YOUR GOAL |
Among the records that follow, find the line with "The width and height of the screenshot is (1536, 681)." and the line with "Given: Open the hamburger menu icon". Set down those lines and all lines between them exactly, without adding anything.

MATERIAL PROVIDED |
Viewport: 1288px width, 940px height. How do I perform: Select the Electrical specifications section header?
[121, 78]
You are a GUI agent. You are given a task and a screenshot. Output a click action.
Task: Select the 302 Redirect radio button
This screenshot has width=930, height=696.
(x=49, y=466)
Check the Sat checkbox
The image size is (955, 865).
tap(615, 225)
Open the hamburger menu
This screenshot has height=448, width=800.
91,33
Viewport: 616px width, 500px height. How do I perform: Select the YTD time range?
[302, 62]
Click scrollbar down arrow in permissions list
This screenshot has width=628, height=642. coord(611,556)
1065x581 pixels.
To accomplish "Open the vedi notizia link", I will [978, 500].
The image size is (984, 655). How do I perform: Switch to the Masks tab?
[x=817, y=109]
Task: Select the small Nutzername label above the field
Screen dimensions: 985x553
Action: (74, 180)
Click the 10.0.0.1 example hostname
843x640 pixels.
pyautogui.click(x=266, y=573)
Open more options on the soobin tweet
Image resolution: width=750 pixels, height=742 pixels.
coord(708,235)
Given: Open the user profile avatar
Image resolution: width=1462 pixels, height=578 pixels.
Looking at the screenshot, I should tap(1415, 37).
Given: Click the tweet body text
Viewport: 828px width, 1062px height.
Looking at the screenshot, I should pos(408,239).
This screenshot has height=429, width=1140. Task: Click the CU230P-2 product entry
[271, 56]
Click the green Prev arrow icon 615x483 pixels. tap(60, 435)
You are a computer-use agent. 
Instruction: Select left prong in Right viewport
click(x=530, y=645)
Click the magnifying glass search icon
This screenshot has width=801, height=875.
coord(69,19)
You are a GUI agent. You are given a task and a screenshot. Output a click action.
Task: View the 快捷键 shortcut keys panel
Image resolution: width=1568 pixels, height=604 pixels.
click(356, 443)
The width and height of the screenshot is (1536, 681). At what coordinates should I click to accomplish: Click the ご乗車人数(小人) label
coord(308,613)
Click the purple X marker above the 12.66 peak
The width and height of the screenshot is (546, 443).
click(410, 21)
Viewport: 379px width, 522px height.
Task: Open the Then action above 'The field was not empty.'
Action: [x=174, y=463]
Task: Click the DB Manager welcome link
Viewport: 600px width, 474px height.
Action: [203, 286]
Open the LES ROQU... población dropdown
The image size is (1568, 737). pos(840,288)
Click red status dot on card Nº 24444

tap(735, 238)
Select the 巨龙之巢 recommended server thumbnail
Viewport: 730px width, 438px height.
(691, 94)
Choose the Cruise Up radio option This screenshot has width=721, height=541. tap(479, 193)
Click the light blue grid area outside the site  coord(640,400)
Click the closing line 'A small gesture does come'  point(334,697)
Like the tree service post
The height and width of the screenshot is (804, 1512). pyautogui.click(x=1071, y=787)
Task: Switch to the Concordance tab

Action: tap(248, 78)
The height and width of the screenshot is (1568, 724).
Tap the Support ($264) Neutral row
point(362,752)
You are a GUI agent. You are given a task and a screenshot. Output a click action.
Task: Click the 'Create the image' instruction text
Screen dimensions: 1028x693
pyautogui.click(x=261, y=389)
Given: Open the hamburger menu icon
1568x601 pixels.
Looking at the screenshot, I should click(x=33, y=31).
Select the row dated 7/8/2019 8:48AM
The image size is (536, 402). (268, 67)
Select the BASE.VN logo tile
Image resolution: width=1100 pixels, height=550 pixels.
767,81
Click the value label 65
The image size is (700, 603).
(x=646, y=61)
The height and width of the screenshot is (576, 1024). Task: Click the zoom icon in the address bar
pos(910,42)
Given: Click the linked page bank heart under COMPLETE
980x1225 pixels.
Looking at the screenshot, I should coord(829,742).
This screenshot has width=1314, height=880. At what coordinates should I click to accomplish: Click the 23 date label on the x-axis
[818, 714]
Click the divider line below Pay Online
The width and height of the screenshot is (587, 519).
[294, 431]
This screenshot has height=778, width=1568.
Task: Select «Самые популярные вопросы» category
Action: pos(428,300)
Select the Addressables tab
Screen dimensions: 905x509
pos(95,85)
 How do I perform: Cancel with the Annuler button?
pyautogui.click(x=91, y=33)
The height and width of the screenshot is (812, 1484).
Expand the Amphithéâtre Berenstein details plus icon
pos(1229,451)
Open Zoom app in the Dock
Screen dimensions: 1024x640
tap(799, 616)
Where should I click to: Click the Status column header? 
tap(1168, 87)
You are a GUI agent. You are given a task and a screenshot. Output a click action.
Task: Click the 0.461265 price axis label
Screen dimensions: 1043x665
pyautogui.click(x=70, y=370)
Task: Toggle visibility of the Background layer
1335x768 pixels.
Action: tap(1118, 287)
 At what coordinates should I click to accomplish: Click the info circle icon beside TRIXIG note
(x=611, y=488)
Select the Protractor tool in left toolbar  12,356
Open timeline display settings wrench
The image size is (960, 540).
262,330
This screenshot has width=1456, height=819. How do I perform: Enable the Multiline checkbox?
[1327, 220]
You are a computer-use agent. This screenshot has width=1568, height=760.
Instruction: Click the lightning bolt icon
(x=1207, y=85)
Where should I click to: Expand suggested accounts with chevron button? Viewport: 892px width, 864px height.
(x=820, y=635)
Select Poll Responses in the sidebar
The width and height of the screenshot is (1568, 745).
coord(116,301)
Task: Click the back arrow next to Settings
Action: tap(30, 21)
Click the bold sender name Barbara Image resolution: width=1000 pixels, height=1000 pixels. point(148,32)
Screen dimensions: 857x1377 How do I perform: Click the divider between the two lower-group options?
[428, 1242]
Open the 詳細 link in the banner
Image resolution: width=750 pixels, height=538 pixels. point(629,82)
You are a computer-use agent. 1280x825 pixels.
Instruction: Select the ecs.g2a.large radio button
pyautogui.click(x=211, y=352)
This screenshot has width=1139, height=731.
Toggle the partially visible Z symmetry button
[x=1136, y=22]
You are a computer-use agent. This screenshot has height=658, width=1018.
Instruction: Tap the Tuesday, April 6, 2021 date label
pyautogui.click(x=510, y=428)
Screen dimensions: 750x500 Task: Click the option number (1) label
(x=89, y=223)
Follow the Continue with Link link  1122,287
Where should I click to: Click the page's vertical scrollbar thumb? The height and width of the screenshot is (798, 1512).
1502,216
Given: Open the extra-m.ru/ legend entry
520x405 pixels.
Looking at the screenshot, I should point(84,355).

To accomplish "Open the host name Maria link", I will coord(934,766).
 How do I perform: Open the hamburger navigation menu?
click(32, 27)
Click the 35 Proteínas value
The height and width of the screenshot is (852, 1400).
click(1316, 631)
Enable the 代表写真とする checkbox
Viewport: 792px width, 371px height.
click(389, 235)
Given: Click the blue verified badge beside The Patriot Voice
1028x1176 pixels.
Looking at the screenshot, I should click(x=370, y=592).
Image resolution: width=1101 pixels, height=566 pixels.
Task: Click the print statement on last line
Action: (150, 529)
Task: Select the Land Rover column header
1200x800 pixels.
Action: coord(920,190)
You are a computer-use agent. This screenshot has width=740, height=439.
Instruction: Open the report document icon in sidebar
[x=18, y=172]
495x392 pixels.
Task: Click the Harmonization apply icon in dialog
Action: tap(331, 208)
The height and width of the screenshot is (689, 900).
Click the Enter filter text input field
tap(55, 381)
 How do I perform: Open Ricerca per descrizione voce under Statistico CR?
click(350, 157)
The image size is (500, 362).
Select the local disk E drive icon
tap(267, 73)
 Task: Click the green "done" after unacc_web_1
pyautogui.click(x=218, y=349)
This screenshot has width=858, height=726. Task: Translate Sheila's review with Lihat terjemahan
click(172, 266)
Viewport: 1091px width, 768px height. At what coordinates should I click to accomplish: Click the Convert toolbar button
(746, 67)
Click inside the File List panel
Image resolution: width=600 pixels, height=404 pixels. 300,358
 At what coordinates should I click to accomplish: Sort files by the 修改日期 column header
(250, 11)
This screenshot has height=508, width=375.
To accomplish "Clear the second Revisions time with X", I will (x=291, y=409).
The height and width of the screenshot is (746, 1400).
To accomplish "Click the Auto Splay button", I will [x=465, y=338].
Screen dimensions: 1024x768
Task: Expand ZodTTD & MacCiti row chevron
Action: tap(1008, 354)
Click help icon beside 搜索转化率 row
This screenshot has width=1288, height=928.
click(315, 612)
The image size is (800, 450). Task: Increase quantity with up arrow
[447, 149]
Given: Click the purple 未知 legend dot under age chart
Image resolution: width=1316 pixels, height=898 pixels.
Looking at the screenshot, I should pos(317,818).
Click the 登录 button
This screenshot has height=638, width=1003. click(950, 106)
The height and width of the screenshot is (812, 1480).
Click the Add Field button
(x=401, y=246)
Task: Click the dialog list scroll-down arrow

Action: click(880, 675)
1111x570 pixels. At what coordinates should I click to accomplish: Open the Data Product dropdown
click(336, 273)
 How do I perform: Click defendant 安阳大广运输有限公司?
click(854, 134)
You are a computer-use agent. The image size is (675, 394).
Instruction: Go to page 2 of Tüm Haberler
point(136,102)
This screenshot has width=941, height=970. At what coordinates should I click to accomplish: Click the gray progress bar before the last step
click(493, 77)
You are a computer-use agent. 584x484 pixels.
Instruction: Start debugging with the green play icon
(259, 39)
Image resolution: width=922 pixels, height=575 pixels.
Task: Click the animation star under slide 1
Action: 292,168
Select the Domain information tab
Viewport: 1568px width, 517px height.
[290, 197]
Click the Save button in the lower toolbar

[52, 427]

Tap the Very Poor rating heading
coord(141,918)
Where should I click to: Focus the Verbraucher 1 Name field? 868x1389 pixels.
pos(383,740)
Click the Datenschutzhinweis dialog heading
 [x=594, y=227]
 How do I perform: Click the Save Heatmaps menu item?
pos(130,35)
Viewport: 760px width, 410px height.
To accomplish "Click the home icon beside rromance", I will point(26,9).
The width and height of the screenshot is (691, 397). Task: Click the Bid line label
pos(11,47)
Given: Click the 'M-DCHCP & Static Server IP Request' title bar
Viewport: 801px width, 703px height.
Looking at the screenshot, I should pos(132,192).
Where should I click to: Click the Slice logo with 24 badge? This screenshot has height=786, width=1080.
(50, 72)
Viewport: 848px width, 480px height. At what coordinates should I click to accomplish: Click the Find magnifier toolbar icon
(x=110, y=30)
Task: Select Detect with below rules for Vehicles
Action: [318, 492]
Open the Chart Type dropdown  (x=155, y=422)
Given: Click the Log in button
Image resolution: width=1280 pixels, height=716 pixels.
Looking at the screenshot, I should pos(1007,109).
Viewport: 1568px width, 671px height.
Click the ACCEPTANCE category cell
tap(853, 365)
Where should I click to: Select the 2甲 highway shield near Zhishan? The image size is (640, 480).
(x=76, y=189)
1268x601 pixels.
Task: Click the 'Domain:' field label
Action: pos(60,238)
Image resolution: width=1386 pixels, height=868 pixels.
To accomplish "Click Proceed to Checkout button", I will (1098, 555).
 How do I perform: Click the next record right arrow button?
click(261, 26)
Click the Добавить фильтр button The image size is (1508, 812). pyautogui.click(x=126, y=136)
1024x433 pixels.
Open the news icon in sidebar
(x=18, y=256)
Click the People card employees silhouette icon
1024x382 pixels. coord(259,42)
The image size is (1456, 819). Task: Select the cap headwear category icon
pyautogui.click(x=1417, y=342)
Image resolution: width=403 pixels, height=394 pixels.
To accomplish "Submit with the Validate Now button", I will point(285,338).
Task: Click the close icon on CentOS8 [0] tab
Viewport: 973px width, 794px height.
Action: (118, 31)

FINISHED EXERCISE |
The width and height of the screenshot is (1536, 681). At what coordinates should I click to accomplish: Click the ご乗車人数(小人) label
coord(308,613)
Click the purple X marker above the 12.66 peak
The width and height of the screenshot is (546, 443).
click(410, 21)
Viewport: 379px width, 522px height.
Task: Open the Then action above 'The field was not empty.'
Action: [x=174, y=463]
Task: Click the DB Manager welcome link
Viewport: 600px width, 474px height.
Action: [203, 286]
Open the LES ROQU... población dropdown
The image size is (1568, 737). pos(840,288)
Click red status dot on card Nº 24444

tap(735, 238)
Select the 巨龙之巢 recommended server thumbnail
Viewport: 730px width, 438px height.
(691, 94)
Choose the Cruise Up radio option This screenshot has width=721, height=541. tap(479, 193)
Click the light blue grid area outside the site  coord(640,400)
Click the closing line 'A small gesture does come'  point(334,697)
Like the tree service post
The height and width of the screenshot is (804, 1512). pyautogui.click(x=1071, y=787)
Task: Switch to the Concordance tab

Action: tap(248, 78)
The height and width of the screenshot is (1568, 724).
Tap the Support ($264) Neutral row
point(362,752)
You are a GUI agent. You are given a task and a screenshot. Output a click action.
Task: Click the 'Create the image' instruction text
Screen dimensions: 1028x693
pyautogui.click(x=261, y=389)
Given: Open the hamburger menu icon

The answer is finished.